*PROBLEM TO SOLVE*:
Copy out each line featuring the string "info" from the entries beneath.

:: DATA LISTING ::

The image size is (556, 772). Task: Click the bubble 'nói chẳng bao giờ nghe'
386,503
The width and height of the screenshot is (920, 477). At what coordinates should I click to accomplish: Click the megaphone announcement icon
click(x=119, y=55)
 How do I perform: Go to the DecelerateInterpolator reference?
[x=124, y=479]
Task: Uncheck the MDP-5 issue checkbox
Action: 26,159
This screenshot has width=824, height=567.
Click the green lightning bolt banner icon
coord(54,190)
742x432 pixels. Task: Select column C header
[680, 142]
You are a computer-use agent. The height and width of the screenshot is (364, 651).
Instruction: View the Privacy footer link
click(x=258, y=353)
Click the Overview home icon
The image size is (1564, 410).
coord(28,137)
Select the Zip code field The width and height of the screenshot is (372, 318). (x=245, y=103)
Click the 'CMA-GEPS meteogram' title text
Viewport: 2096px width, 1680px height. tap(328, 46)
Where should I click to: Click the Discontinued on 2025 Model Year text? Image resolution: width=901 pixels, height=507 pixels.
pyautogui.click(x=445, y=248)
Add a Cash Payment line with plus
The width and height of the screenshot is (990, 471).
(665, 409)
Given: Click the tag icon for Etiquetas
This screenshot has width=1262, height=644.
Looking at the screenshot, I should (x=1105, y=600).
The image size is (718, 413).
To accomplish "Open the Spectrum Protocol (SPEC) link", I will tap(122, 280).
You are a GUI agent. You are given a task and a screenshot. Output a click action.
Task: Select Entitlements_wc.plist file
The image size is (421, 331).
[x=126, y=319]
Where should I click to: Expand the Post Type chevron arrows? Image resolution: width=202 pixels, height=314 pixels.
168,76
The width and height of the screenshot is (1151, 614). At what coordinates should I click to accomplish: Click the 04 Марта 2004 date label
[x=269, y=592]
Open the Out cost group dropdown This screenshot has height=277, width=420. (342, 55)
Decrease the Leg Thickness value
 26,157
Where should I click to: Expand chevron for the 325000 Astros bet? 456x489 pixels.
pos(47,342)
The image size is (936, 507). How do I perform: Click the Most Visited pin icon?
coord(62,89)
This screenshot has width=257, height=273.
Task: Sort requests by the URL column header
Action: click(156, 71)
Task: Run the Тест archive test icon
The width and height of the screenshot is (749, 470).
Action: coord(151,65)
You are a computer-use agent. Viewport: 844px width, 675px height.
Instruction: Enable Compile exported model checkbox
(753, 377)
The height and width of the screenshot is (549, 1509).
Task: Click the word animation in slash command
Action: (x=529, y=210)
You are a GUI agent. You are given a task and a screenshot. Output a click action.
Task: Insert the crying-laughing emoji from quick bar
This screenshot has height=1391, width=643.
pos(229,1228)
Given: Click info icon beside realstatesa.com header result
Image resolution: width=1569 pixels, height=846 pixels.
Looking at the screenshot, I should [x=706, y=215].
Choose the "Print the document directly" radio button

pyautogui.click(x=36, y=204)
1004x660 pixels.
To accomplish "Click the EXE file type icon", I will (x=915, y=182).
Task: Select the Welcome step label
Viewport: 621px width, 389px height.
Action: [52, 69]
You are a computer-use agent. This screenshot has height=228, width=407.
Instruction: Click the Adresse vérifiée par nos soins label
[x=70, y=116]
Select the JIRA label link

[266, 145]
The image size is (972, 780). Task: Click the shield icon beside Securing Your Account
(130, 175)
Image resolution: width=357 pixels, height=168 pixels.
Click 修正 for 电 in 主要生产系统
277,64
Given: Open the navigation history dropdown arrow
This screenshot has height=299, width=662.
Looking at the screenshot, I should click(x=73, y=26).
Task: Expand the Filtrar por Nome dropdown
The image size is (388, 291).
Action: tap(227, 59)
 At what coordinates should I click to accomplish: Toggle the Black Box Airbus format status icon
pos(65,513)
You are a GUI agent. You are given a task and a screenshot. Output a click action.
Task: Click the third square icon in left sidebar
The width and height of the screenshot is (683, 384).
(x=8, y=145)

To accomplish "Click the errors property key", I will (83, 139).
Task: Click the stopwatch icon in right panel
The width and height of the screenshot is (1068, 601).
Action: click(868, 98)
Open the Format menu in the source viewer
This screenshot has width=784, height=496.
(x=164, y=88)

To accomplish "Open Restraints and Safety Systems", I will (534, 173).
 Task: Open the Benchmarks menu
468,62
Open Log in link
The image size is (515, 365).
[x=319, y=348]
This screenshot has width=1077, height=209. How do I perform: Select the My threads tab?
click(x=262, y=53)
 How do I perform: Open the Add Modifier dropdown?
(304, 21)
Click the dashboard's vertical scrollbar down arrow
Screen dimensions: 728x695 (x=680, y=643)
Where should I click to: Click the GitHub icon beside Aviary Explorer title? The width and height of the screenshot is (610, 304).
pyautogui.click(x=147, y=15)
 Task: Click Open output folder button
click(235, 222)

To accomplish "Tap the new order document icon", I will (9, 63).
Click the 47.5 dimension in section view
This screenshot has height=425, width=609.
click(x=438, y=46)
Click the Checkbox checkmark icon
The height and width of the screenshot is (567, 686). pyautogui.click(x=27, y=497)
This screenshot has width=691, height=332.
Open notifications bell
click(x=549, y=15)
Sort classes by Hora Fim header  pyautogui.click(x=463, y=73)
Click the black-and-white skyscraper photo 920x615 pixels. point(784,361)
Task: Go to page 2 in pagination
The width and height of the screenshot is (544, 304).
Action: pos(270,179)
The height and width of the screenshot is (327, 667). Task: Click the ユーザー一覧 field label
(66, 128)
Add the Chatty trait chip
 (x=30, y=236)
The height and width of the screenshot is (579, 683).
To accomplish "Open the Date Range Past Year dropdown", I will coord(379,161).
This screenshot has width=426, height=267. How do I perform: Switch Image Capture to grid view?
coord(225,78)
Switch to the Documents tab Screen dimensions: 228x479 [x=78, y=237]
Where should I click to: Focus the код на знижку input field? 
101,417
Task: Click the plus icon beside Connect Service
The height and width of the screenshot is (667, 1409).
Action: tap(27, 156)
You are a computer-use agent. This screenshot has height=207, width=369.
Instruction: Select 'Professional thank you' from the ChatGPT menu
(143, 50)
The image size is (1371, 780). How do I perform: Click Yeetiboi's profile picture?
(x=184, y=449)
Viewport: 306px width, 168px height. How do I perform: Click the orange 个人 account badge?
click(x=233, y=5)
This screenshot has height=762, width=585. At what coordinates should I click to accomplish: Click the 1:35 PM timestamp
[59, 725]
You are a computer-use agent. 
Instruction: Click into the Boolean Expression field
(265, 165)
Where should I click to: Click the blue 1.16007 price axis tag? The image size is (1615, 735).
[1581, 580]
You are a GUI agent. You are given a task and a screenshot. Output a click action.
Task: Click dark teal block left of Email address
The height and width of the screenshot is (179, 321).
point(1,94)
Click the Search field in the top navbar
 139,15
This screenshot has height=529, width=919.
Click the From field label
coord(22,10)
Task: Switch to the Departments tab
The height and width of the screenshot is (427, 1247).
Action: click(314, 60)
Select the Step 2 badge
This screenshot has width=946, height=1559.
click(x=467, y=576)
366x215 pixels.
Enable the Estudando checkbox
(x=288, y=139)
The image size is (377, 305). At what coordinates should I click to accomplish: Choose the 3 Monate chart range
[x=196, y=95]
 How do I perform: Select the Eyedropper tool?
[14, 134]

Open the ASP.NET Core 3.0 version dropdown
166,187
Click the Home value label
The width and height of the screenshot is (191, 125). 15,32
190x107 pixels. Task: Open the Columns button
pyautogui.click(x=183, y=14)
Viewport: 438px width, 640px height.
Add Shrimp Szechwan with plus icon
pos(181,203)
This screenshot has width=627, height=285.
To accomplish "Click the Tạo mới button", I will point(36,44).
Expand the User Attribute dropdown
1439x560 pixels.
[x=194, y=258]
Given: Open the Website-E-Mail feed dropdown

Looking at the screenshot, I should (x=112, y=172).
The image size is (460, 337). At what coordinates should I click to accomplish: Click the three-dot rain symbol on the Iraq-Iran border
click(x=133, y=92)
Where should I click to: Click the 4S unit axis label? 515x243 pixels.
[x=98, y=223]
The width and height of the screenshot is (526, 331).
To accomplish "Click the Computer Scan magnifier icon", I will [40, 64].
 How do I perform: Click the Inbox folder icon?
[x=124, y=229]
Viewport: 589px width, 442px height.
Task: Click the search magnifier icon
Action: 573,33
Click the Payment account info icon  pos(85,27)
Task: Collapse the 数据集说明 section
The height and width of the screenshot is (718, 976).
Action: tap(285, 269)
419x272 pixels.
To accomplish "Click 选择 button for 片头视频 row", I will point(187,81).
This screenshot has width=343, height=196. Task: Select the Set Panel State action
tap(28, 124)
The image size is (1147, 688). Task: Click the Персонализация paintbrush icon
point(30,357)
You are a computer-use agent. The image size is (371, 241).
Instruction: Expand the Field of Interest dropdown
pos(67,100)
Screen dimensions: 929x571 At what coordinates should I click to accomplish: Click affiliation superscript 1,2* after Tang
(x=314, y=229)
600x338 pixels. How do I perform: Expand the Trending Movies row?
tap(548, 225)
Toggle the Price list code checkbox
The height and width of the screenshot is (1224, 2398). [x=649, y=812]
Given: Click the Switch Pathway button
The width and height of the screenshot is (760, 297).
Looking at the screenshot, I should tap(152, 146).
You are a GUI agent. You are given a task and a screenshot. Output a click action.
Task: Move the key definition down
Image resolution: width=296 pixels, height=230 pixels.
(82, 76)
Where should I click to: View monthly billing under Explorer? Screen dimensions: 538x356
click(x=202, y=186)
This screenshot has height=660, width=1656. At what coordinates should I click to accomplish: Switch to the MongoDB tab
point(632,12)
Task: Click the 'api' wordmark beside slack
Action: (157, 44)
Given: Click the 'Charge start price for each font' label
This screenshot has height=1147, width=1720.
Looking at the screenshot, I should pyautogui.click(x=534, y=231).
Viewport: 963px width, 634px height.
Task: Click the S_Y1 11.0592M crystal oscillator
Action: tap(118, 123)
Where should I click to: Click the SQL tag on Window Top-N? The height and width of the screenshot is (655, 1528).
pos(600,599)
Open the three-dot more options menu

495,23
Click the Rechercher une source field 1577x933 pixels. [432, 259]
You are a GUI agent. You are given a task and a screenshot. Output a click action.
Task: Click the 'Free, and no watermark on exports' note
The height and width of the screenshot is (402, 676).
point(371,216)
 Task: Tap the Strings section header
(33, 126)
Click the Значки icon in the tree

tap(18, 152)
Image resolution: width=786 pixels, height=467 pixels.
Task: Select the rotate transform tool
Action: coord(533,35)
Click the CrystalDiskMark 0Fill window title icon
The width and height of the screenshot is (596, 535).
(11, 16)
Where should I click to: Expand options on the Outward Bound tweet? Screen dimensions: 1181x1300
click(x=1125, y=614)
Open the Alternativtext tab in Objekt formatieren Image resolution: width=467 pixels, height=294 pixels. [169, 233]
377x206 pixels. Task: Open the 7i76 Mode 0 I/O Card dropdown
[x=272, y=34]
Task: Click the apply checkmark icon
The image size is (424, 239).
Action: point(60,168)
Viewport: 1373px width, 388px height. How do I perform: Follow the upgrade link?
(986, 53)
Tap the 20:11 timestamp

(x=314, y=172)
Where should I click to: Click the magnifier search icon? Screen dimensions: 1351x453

:::

*OUTPUT OF THE TASK*:
Given: Click info icon beside realstatesa.com header result
Click the Payment account info icon  pos(85,27)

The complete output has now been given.